Unlocking the benefits of AI by augmenting your people
For many years Artificial intelligence (AI) has been highlighted as a technology that can transform business by allowing companies to analyze much larger and more variable unstructured data sets and information, and use the results to take faster, better actions.
However, despite the hype AI applications have not yet become as common as many had predicted. A recent Arthur D. Little survey found that only 16% of AI users believe they are gaining full potential from their use of it. In many organizations, AI applications remain stuck at the pilot stage, or else are limited to specific applications such as customer interaction and intelligence. More widespread adoption of AI for key management decision making is often hindered by the lack of an adequate strategy, as well as concerns regarding loss of control, lack of transparency, and the perceived threat of job losses.
Overcoming the challenges
Organizations need to adopt a more holistic approach if they are to maximize the benefits of AI, bringing together governance, skills, frameworks and technology platforms in a single strategy.

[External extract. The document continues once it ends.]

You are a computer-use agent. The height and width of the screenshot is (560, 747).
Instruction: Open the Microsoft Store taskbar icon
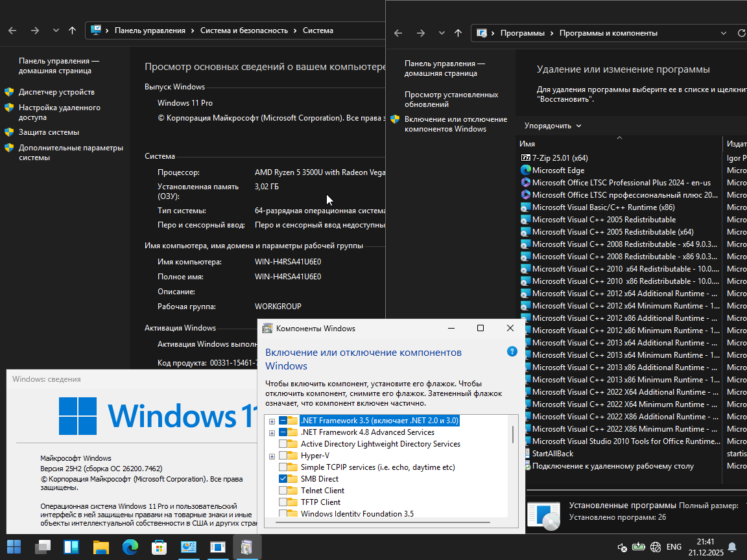tap(159, 546)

A crucial starting point on the road to success is that AI should be used primarily to augment, rather than replace, human decision making. The human remains at the center of the process, retaining control while benefiting from superior insight based on faster analysis of a wider range of larger, more varied data sources. This allows managers to make smarter, more informed decisions faster and with greater confidence, leading to better impacts. Employing AI in this way also overcomes many of the concerns regarding its adoption. For example, ensuring there is a human in the loop minimizes fears of a loss of control, and a lack of transparency or understanding over how decisions are made.
Demonstrating the benefits of AI to augment human
Using AI to support your people delivers transformational benefits in three key areas – augmented decision making, augmented innovation and augmented innovation.
Augmented decision making enables companies to leverage good data (internal and external) and make better data-driven decisions, leading to improved outcomes. It is relevant in business contexts where human decisions involve multiple data dimensions (e.g., space, time, money, resources) and/or are very time-critical, carry intrinsic uncertainty, or are very costly.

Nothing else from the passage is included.